What's needed is an exact copy of the lines from the one that contains "You are a GUI" to the end of the data below, leaving the pictures out.

Items listed in a dataset:
☆ ☆ ☆ ☆
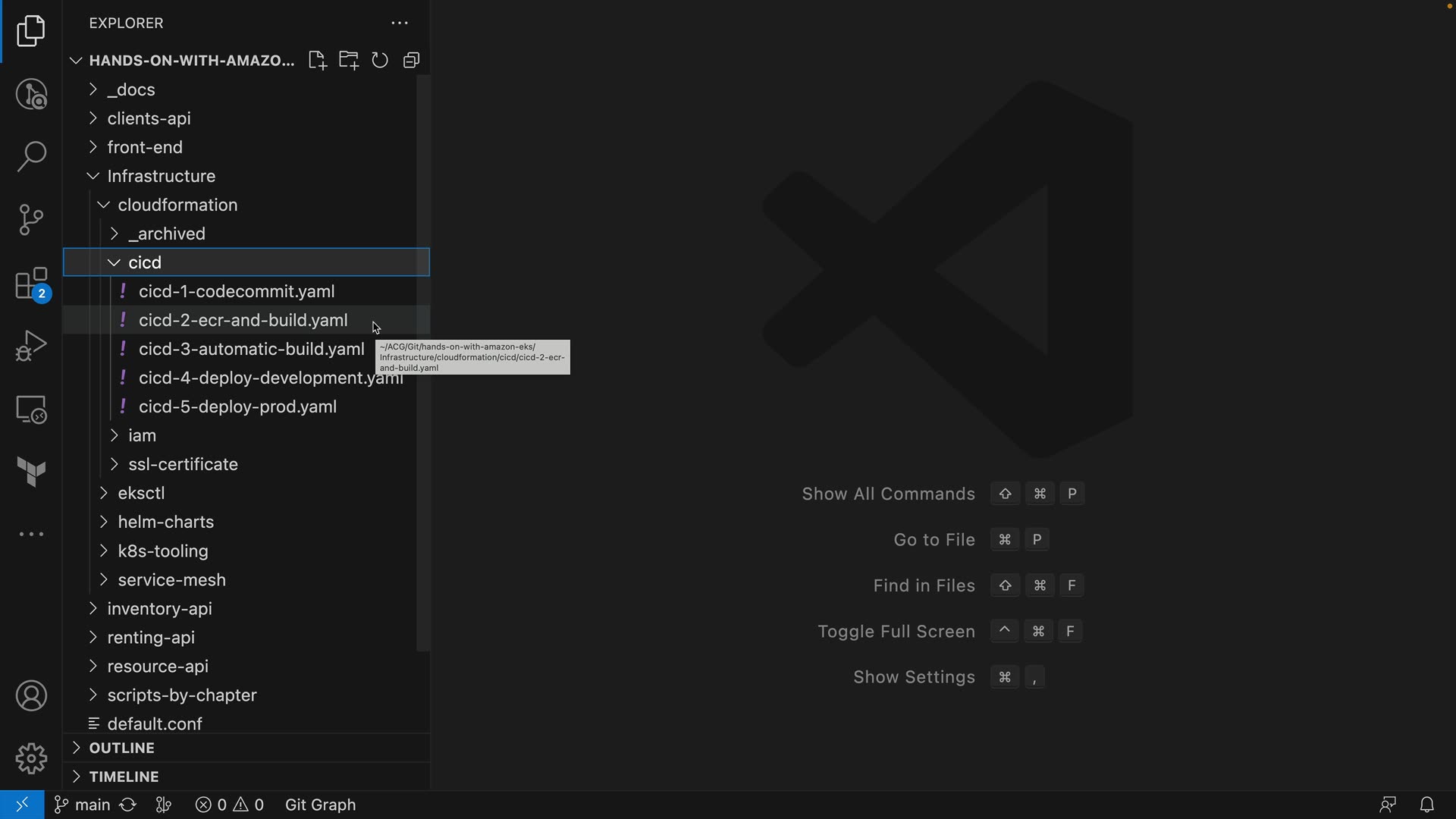Screen dimensions: 1456x819
Task: Open Git Graph from status bar
Action: click(320, 805)
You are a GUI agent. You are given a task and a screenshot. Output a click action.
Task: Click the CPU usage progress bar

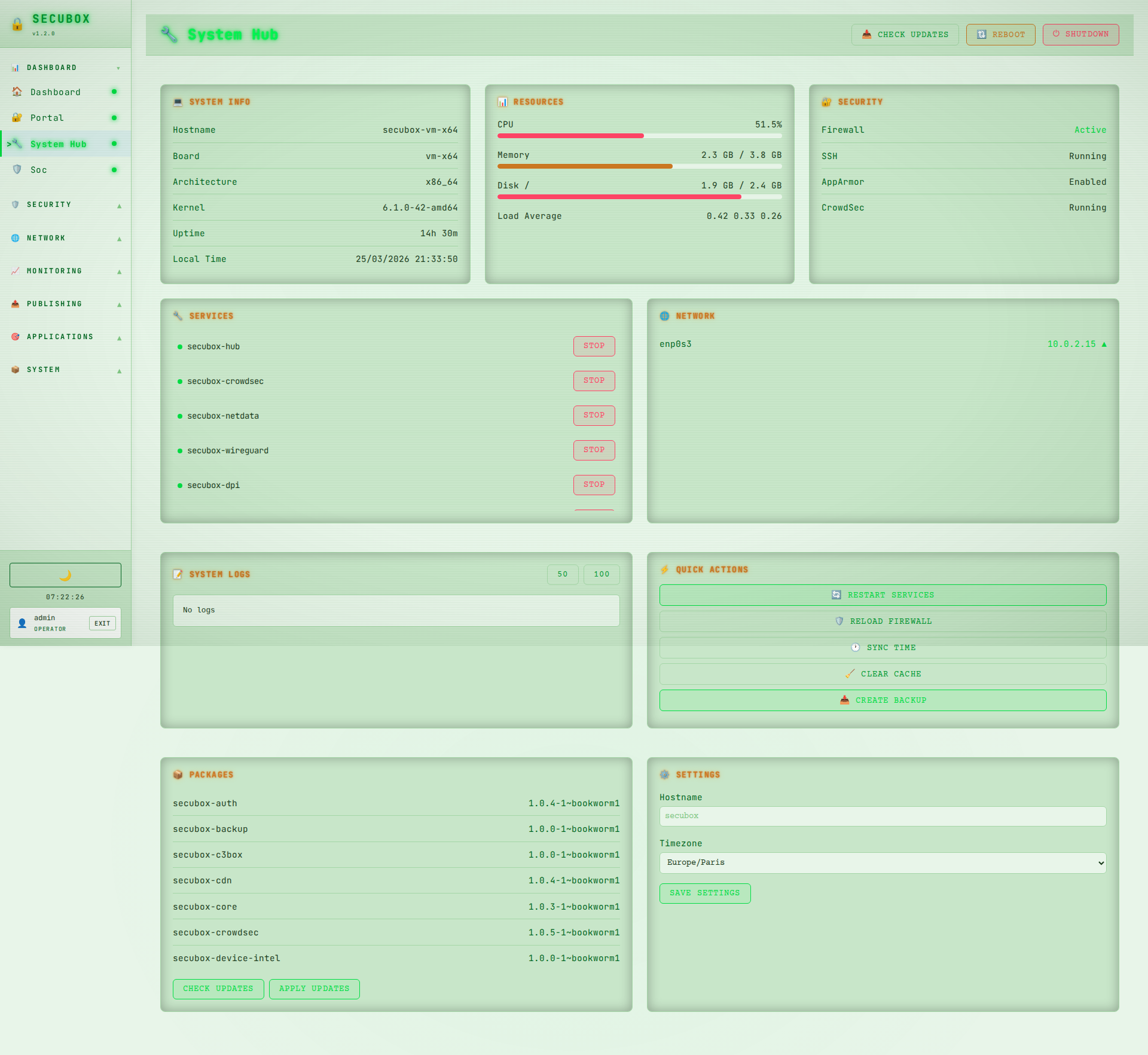(639, 136)
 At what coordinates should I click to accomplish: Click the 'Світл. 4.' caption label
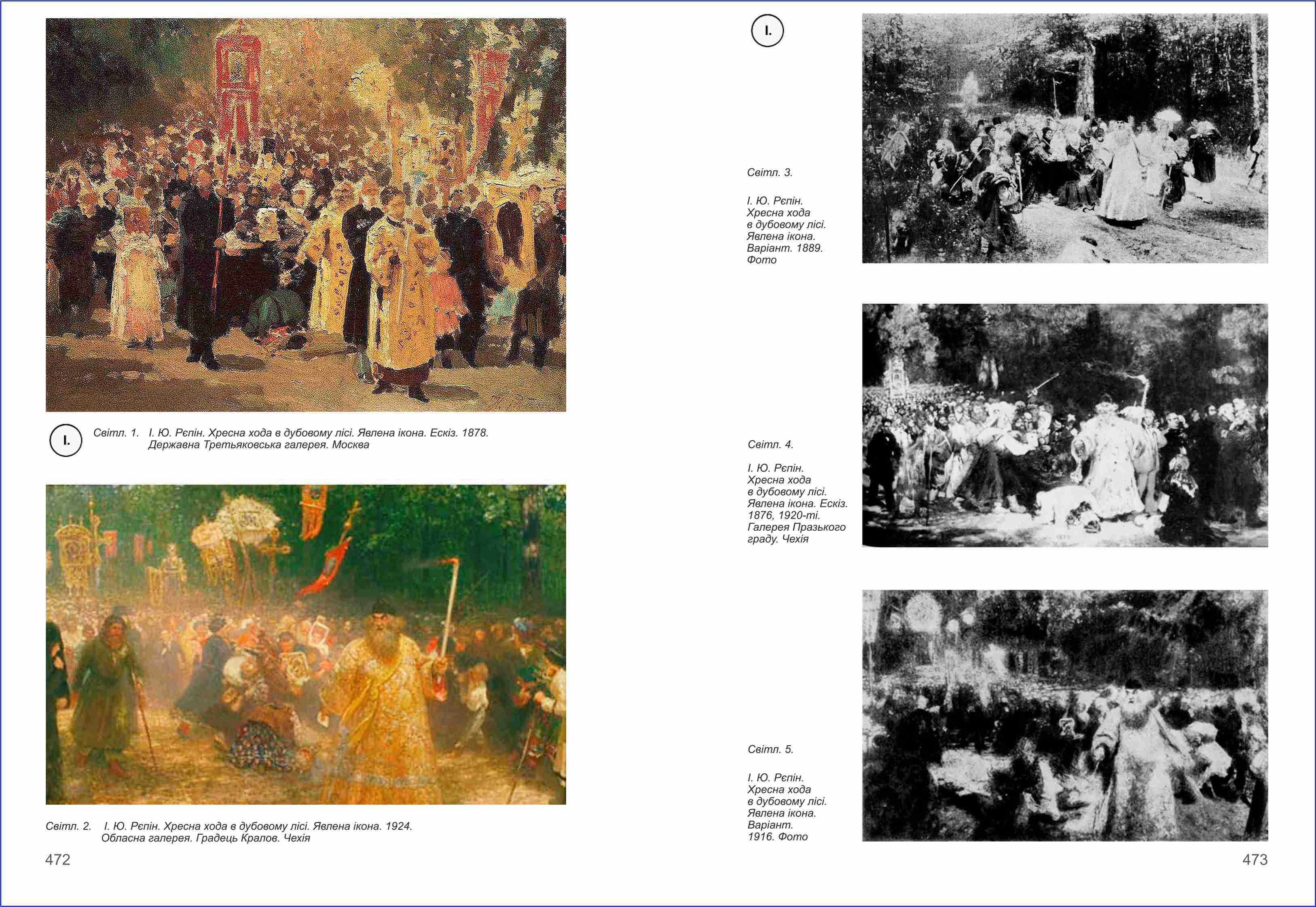tap(770, 445)
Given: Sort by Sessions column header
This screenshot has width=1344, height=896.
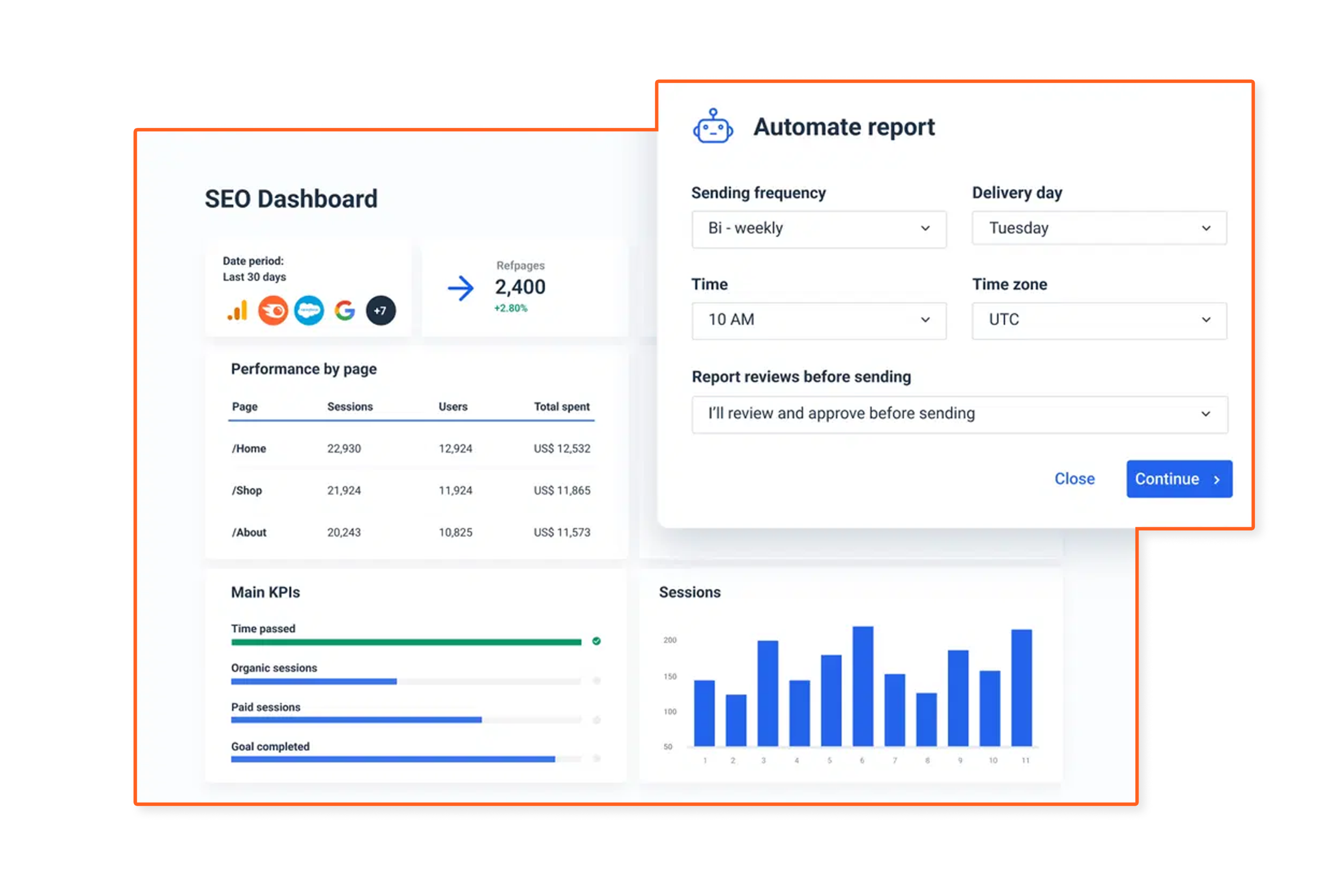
☆ ☆ ☆ ☆
◆ Response:
You are a GUI agent. You are given a task and a screenshot. Output a click action.
Task: Click the CPU usage progress bar

(639, 136)
 At what coordinates should I click to accomplish: Click the 'Світл. 4.' caption label
tap(770, 445)
Given: Sort by Sessions column header
This screenshot has width=1344, height=896.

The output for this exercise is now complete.